Aku lempar semua barang-barang itu di depan kamarnya. Dan aku bergegas meninggalkan tempat panas ini. Tiba-tiba handphone biru ku bergetar, sesaat setelah ku buka tas kotak hitam itu mataku tersinar oleh kilauan permata dikalung dolphin yang juga pemberian Tara. ah.. Sial.. lagi-lagi harus kukembalikan pada Tara. malas sekali jika aku harus kembali ke kamarnya. Kukirim saja pesan singkat pada nya “aku tunggu di depan kostan kamu, ada sesuatu yang harus aku berikan”. Dengan nada seruan itu Tara datang. Langsung saja ku berikan kalung itu. Tapi Tara malah menaruhnya di kotak motorku. Aku paksa dia agar mengambilnya tapi dia malah pergi membiarkan kalung itu terjatuh diatas aspal berdebu. Sudahlah aku simpan saja kalung itu dikamarnya. Aku lebmpar kalung itu lewat jendela kamarnya yang terbuka. Dan aku kembali pada motor kesayanganku. Sialnya Tara mengambil kunci motor yang masih digantung disana.

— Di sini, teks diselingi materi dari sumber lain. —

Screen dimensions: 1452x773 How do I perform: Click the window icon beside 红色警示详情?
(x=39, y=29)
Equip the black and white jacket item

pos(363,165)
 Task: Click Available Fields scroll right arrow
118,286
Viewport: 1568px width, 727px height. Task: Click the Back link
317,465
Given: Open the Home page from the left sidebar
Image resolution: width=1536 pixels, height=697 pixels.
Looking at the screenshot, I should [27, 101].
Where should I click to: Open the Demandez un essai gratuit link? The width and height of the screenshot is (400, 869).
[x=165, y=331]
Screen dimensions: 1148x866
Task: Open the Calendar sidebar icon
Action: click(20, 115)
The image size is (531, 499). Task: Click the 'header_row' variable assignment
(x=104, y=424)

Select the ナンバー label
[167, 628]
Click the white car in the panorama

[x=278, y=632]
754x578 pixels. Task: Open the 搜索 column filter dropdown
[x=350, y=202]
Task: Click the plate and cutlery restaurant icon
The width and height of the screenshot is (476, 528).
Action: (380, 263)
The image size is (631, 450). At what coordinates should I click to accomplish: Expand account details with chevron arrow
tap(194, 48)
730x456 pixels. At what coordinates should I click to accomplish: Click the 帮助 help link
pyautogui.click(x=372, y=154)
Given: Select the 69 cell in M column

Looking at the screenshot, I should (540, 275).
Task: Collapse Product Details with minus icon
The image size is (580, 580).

kamu fikir aku ga bisa pulang tanpa motor ,apa?? Aku bisa ngelakuin apapun yang aku mau!! Ambil saja motor itu biar kamu puas
dengan nada penuh kekesalan aku pergi menuju gerbang kostannya. Lalu Tara menarik tanganku dengan kasar, melontarkan kata-kata dengan nada membentak. Sungguh semuanya semakin membuat aku muak melihatnya. Banyak orang-belalu lalang melihat event buruk ini. Dan aku tahu sikap ini sangatlah tidak dewasa. Aku redam emosikiu dan sedikit mengalah mengikuti keinginannya untuk membicarakan semauanya dengan lapang dada . aku dan Tara kembali menuju kamar. Duduk manis dan mebicarakannya secara perlahan. Tara memintaku untuk mengambil semua barang pemberiannya, tapi aku tetap pada pendirianku. Biarkan saja dia meminta, hingga bersujudpun tak akan aku pedulikan.
Tara mengucapkan kata-kata dengan sangat hati-hati, terlihat mengeja dan terbata-bata. Aku membiarkannya berbicara panjang lebar tanpa menghiraukan sedikitpun. Aku hanya mendengarkan kata-kata yang monoton tanpa menanggapinya. Dimatanya kulihat ada air mata menggenang tak terbendung. Airmatanya jatuh diatas tanganku. Terasa hangat dan mengharukan. Jujur, aku masih sangat menyayanginya. Tapi aku mencoba memperlihatkan sikap tegas yang begitu dingin. Membuatnya merasa bersalah setidaknya membuat aku merasa puas. Aku ingin dia merasakan segala kekecewaanku. Aku terus mengingat perlakuannya yang begitu kasar diluar sana. Tara menjorokan kepalaku, benar-benar merupakan hal yeng melecehkan derajatku sebagai manusia. Aku terus mengingatnya agar hati ini tak luluh oleh kata-kata tak berbobot itu.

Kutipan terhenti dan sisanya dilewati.